For Depression-weary and despondent Americans, the Works Progress Administration (WPA) not only offered employment but also the restoration of dignity.
great depression wpa

For Depression-weary and despondent Americans, the Works Progress Administration (WPA) not only offered employment but also the restoration of dignity. Through the efforts of authors, artists and construction workers, the American landscape was altered for the enjoyment of millions of people.

Examples close to home that resulted from WPA funding include: the original Greenville Avenue (U.S. 75), the gymnasium (located in Plano, where First Baptist Church stands today), The WPA Guide to Texas: The Federal Writers’ Project Guide to Texas and Texas artist Frank Klepper’s mural that can be viewed at the Collin County Historical Museum in McKinney.
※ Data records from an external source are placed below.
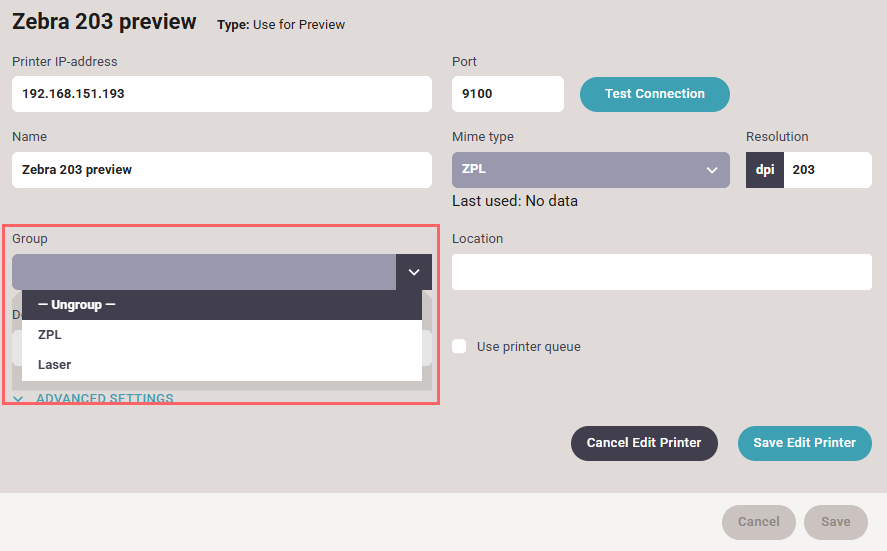Click into the Printer IP-address field
887x551 pixels.
tap(221, 94)
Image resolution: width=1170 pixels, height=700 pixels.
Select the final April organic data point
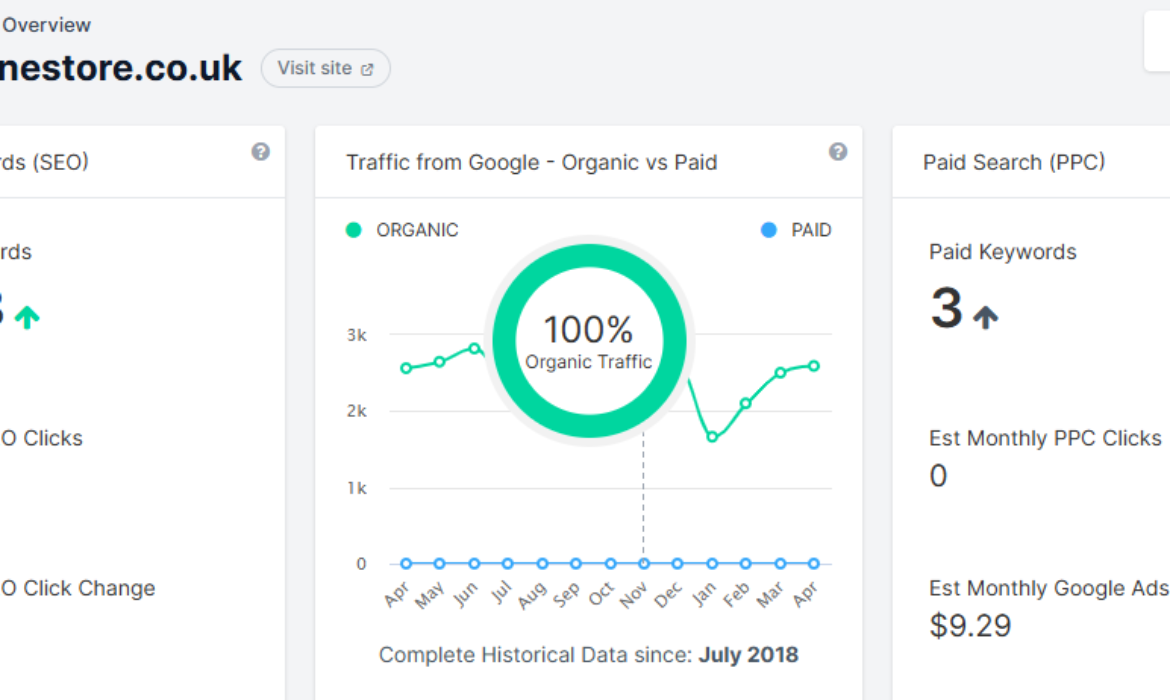814,366
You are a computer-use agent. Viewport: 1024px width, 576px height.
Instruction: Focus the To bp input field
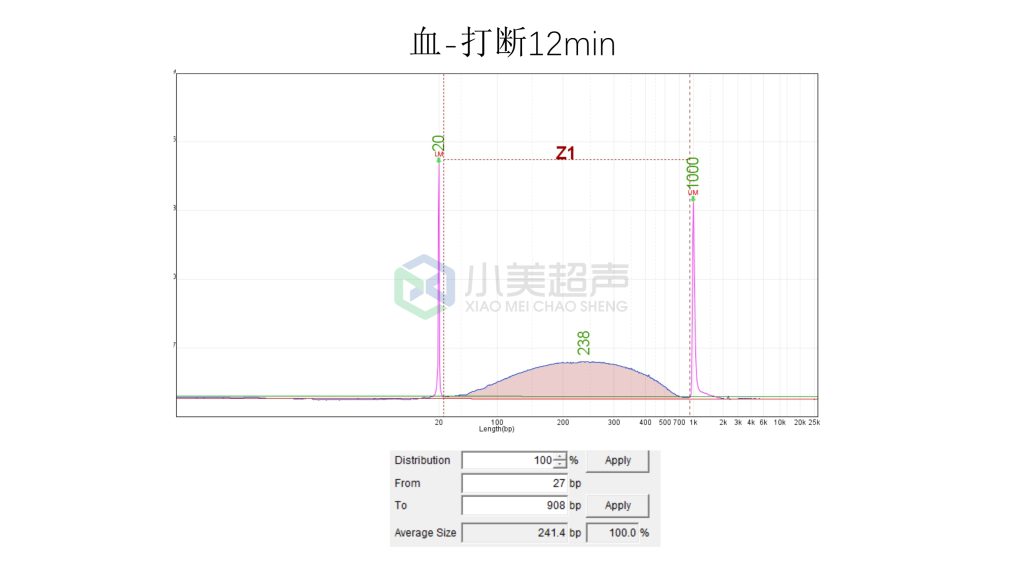coord(514,505)
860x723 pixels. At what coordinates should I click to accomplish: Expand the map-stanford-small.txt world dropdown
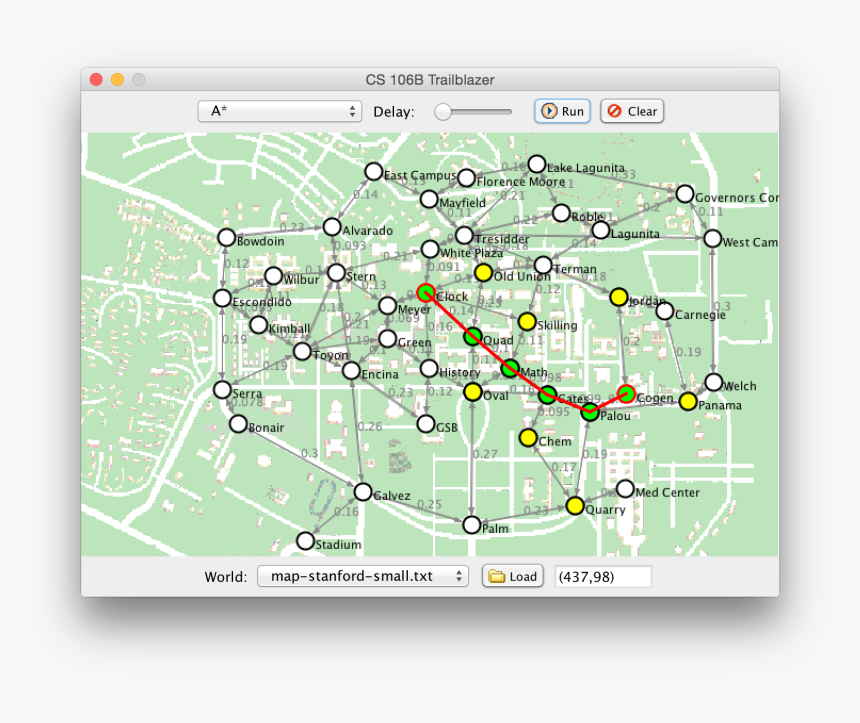[x=362, y=576]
Learn more about the WPA from the State Historian of Texas Bill O’Neal at 7:30 p.m. Thursday, February 25, at the Allen Public Library.

Currently serving his second term as State Historian of Texas, O’Neal has made a number of television appearances including documentaries on TBS, The History Channel, The Learning Channel, American Heroes Channel, CMT and A&E. A retired professor from Panola College in Carthage, Texas, he has also been active as a part-time radio host KGAS-AM and KGAS-FM in Carthage for more than three decades.

The author of more than 40 books, including Sam Houston Slept Here: Guide to the Homes of Texas’ Chief Executives (2004) and Ghost Towns of the American West, O’Neal was presented the A. C. Greene Literary Award at the West Texas Book Festival in Abilene last September. In 2012, he received the Lifetime Achievement Award of the Wild West History Association, and in 2007, he was named True West Magazine’s Best Living Non-Fiction Writer.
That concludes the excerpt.